| Saved data entries |
--------------------------------
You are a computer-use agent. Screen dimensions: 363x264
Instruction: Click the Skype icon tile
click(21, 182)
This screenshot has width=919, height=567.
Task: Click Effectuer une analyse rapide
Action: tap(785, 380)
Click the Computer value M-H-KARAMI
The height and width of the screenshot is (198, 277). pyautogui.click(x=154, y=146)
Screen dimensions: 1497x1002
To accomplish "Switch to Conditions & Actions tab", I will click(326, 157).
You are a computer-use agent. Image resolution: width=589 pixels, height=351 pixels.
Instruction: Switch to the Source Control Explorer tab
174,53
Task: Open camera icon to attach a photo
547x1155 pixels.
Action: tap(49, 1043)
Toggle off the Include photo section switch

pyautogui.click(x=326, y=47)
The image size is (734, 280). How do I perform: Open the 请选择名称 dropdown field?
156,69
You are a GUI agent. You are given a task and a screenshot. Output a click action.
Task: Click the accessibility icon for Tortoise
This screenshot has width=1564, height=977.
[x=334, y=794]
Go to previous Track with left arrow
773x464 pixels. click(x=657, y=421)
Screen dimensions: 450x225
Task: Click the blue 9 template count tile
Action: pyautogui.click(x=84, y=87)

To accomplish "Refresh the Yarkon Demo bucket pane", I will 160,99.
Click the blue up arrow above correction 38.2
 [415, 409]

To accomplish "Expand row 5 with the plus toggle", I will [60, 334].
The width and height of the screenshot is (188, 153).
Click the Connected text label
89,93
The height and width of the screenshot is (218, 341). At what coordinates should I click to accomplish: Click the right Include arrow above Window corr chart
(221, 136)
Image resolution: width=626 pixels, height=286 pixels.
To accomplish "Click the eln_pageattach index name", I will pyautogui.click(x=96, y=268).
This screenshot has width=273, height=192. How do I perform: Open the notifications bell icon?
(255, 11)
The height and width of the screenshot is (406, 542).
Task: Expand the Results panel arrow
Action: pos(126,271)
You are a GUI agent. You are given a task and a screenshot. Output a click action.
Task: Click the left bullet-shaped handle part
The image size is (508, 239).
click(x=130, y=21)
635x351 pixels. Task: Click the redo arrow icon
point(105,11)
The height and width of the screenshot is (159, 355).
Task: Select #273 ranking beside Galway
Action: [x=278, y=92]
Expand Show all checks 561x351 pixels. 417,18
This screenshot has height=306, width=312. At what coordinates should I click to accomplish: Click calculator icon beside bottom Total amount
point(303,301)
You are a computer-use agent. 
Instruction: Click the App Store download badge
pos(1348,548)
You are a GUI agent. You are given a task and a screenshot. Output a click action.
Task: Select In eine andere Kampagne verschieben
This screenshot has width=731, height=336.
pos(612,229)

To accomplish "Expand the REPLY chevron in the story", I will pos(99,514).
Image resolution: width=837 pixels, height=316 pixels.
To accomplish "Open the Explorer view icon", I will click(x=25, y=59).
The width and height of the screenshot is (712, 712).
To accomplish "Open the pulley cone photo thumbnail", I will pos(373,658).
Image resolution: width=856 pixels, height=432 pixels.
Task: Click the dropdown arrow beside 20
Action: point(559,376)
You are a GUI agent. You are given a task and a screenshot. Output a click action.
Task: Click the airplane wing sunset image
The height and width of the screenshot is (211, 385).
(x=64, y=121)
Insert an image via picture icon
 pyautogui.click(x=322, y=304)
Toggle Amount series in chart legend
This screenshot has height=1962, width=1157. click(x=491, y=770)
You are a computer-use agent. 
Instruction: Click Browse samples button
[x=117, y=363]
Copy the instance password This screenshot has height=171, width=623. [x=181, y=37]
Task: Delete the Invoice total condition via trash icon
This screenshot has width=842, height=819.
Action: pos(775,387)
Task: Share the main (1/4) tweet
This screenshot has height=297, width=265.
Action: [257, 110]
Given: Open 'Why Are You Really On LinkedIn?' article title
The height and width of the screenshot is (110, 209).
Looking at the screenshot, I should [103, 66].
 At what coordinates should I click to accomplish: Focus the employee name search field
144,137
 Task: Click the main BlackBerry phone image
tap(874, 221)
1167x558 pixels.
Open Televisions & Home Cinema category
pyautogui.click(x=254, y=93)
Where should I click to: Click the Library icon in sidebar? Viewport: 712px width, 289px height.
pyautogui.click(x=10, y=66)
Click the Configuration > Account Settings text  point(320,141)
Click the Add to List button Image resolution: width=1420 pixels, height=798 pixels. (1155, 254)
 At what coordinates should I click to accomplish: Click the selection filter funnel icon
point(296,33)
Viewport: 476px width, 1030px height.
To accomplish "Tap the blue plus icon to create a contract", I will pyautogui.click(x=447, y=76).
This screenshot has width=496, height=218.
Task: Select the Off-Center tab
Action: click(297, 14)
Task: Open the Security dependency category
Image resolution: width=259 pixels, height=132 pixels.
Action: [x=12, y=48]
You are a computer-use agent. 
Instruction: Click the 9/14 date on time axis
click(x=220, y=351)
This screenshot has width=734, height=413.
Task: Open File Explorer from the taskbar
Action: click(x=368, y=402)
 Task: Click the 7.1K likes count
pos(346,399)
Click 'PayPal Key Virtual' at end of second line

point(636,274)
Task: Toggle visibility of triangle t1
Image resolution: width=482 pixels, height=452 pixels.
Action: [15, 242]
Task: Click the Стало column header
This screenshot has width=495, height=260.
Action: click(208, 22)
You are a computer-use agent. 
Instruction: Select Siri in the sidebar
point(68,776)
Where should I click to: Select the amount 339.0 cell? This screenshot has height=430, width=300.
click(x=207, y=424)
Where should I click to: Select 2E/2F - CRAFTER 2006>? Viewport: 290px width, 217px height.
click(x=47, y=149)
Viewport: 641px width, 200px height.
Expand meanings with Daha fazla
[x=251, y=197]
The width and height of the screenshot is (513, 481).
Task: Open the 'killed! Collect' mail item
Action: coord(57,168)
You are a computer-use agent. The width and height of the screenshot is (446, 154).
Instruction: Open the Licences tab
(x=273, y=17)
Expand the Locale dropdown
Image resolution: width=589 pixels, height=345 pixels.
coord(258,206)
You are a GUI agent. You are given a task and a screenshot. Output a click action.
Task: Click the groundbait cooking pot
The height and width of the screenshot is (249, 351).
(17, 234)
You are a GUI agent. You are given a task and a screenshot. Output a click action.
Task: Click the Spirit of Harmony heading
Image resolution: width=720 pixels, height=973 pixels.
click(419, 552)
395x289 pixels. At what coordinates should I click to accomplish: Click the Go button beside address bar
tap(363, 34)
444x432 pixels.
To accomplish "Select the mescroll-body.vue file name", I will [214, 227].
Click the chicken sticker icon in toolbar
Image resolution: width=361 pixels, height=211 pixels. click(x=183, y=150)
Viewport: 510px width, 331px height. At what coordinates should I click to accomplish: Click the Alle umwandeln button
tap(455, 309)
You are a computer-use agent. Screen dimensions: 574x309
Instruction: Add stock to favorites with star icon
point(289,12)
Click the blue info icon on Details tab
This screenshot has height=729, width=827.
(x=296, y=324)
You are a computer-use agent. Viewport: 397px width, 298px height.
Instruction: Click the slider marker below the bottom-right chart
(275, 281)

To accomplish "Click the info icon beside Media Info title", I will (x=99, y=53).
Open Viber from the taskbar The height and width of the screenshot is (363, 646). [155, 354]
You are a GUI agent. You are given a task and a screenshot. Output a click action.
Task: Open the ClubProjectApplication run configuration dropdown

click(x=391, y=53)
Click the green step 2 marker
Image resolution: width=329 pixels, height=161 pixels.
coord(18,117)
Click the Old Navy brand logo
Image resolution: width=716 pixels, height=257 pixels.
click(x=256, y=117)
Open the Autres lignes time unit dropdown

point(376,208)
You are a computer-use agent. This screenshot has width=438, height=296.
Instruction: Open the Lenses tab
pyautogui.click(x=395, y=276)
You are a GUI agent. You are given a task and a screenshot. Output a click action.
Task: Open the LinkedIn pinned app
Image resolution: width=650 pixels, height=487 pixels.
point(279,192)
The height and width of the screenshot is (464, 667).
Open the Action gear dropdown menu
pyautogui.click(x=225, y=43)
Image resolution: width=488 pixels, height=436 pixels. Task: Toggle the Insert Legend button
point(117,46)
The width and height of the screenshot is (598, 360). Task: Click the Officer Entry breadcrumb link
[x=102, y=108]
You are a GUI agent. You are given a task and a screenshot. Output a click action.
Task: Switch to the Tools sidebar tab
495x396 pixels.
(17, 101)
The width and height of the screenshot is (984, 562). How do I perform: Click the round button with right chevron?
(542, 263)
--------------------------------
| TASK GOAL |
Tally the lines above that contain the string "info". Respond with the total alone.

| REPLY |
2